2024 π Daylatest newsbuy art
Thoughts rearrange, familiar now strange.Holly Golightly & The Greenhornes break flowersmore quotes
very clickable
data + munging

The Perl Journal

Volumes 1–6 (1996–2002)

Code tarballs available for issues 1–21.

I reformatted the CD-ROM contents. Some things may still be a little wonky — oh, why hello there <FONT> tag. Syntax highlighting is iffy. Please report any glaring issues.

Damian Conway (2000) Lazy Text Formatting. The Perl Journal, vol 5(4), issue #20, Winter 2000.

Lazy Text Formatting

Damian Conway


Packages Used  
Text::Autoformat CPAN

Don't you just hate getting an email that's been for
matted
for the wrong number of columns? It's an unprovoked ass
ault
on your poor visual cortex. And it's a thoughtless insult, to
o.
It screams: "Hey, you aren't even worth the eight keystr
okes
it would take me to correctly set my editor's autowrap!"
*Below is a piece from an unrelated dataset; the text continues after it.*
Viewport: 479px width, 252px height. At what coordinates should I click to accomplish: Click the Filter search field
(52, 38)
> And, of course, it only gets worse when quoted email is
involved. > Even when someone tries to do the right
thing, they just end > up frying more of your neurons as
you attempt to untangle > the mess that most text formatters
make of the standard > quoting conventions. It's no fun trying
to separate the meaning > from the massage.
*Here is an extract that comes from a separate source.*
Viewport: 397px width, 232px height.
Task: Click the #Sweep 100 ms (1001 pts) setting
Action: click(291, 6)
What the world needs is a text reformatter that looks at the contents -- and context -- of the ASCII it's munging, and then Does The Right Thing automagically.

Text::Autoformat

And that's exactly what the Text::Autoformat module gives you. Specifically, it provides a subroutine named autoformat that wraps text to fixed margins. However, unlike other text wrapping modules (such as Text::Wrap, Text::Correct, or Text::Reflow), autoformat reformats its input by analyzing the text's structure: identifying and rearranging independent paragraphs by looking for visual gaps, list bullets, changes in quoting, centering, and underlining.

If you're happy to live with autoformat's reasonable defaults, then reformatting a single paragraph (taking it from STDIN and printing it to STDOUT) is no more complicated than this:

    use Text::Autoformat;
    autoformat;

The default width of the reformatted text is from column 1 to column 72, but it's very easy to change that (and a plethora of other defaults) by giving autoformat the appropriate options:

    autoformat {left=>8, right=>64};

Or the equivalent, but often more convenient, alternative:

    autoformat {left=>8, width=>57};

If autoformat's first argument isn't a hash reference, that argument is stringified and used as the text to be formatted. For example:

    autoformat $msg_text;

Likewise, if it's called in a non-void (scalar or list) context, autoformat returns the formatted text, rather than printing it to STDOUT.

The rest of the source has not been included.